▸ What the task requires: Print exactly the lines that run from the one containing "Where should I" to the final line of the data, both included, and print none of the pictures.

▸ Records to process:
================================

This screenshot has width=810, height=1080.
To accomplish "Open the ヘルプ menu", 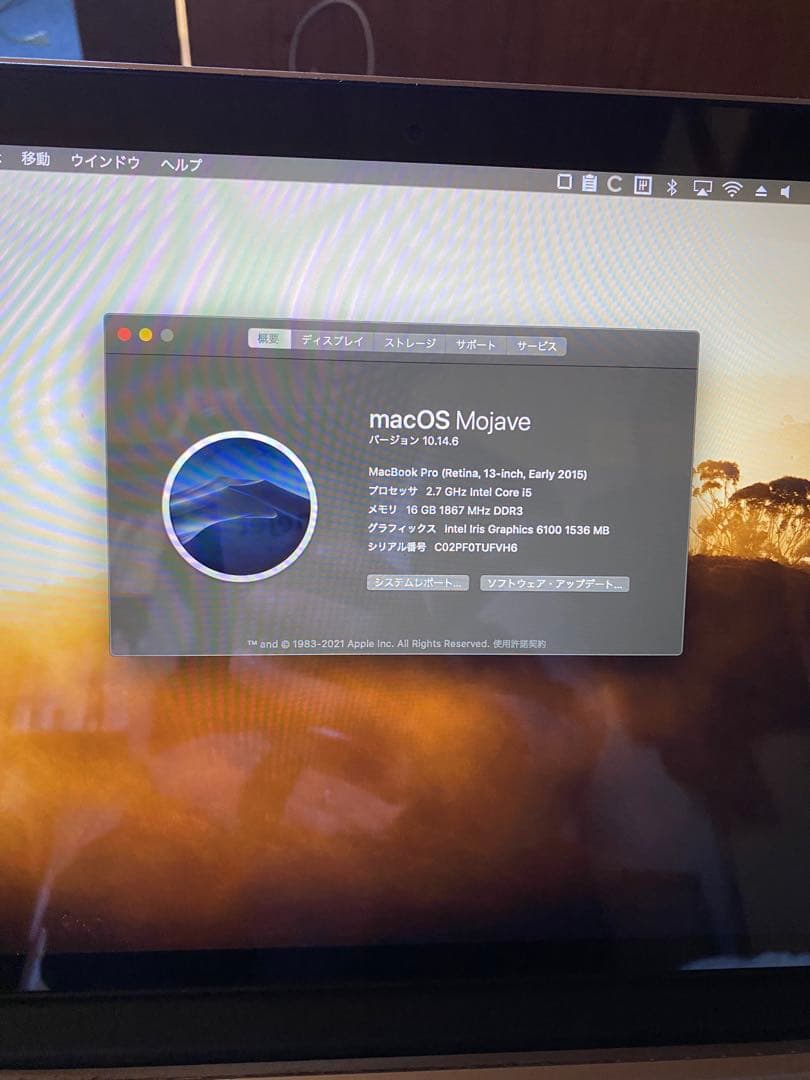I will 182,163.
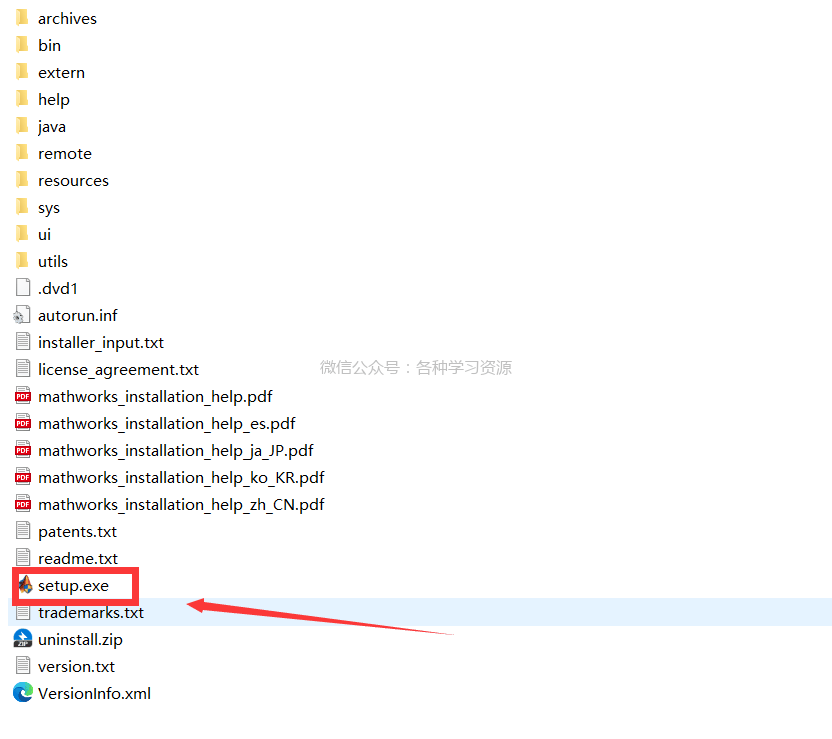This screenshot has width=832, height=739.
Task: Select the archives folder icon
Action: point(23,18)
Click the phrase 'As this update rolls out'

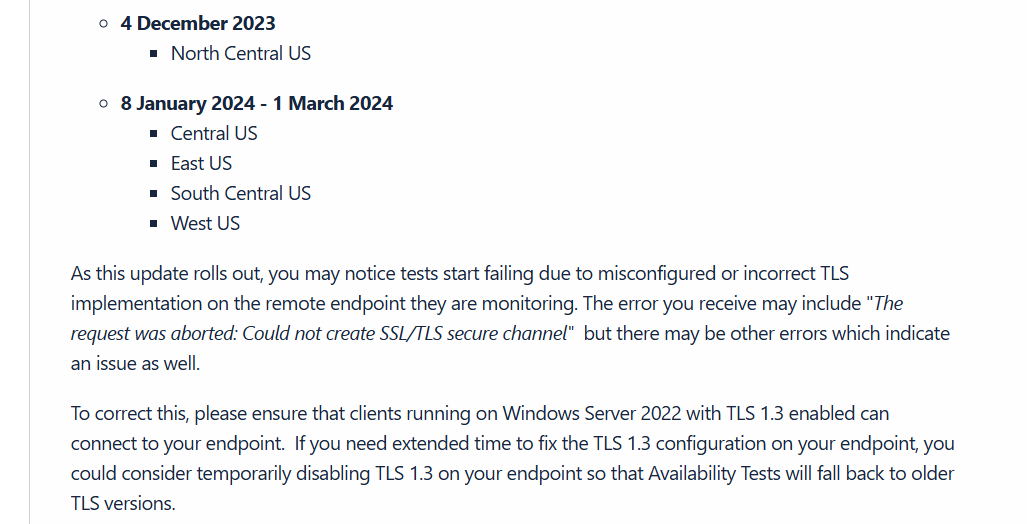[x=167, y=274]

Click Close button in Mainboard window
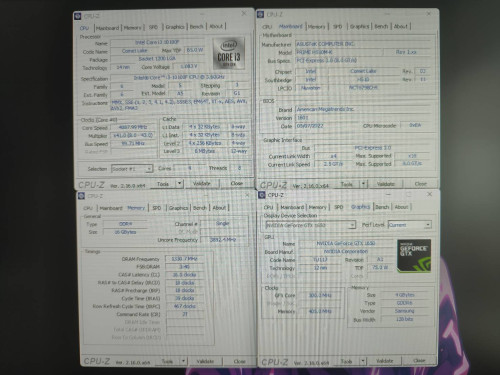(x=420, y=184)
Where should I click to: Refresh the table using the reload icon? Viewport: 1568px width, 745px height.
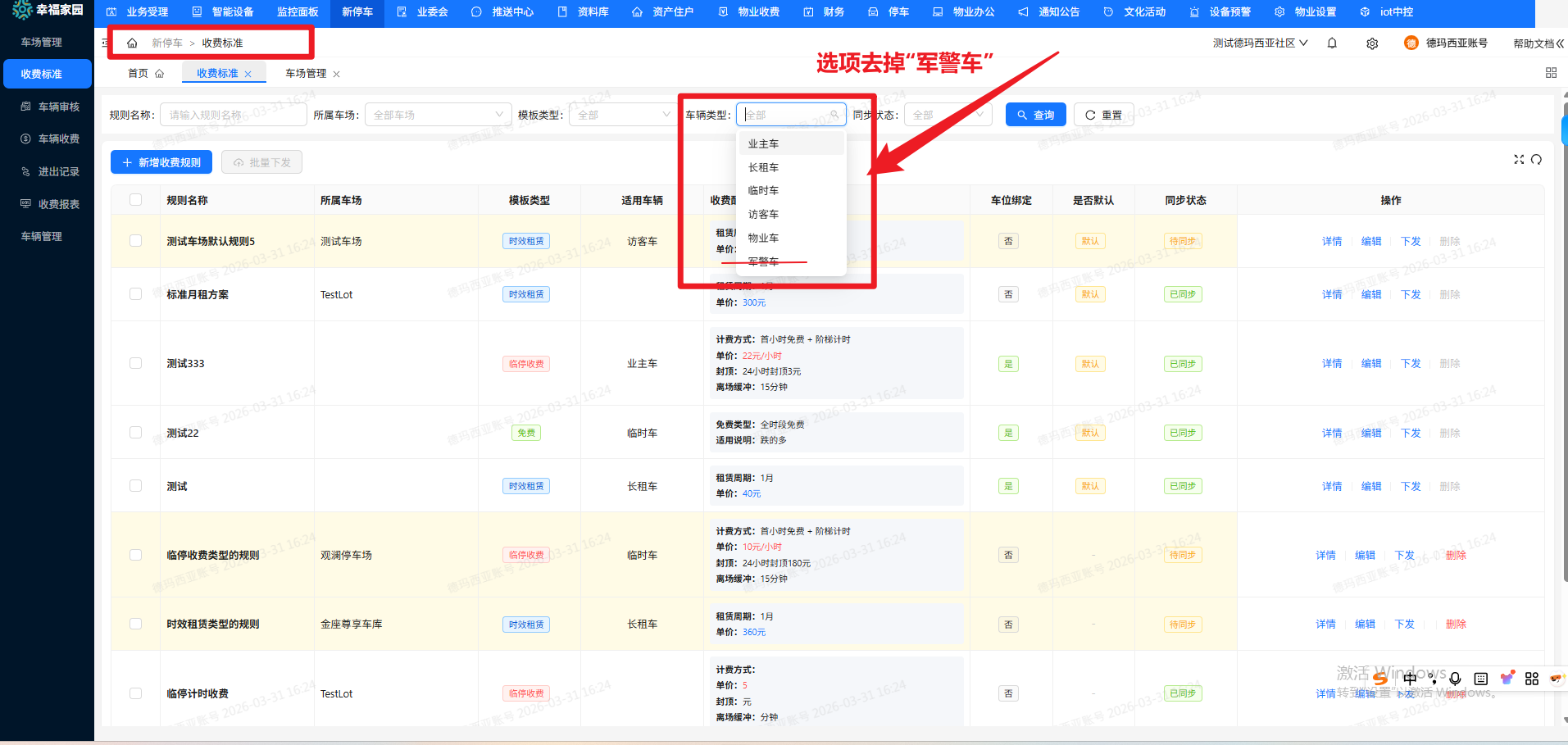tap(1537, 160)
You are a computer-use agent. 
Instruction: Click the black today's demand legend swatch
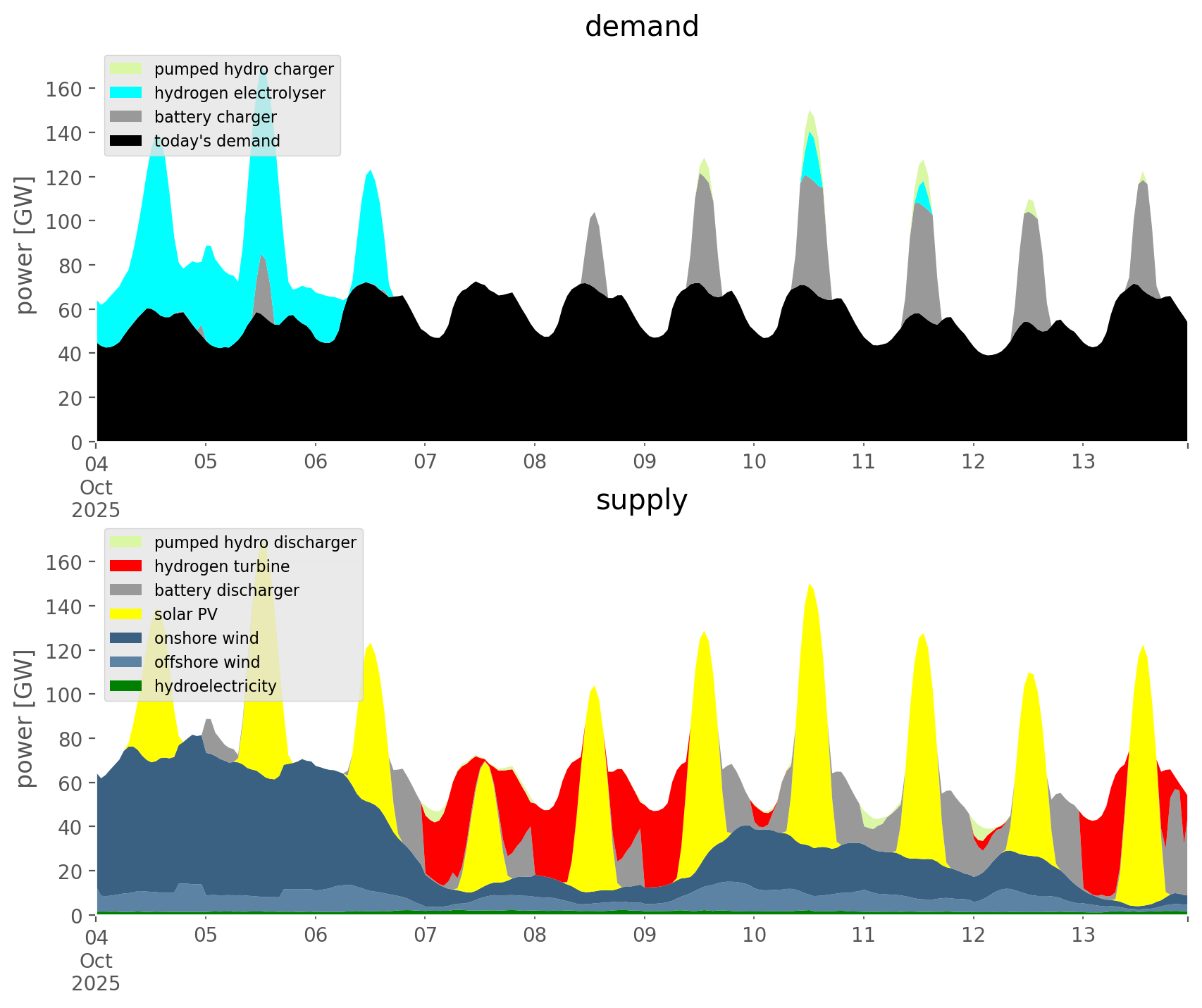pos(126,141)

================================

▸ Answer below:
Where should I click to: Refresh the table using the reload icon? Viewport: 1568px width, 745px height.
tap(1537, 160)
You are a computer-use agent. 
Instruction: Click the black today's demand legend swatch
pos(126,141)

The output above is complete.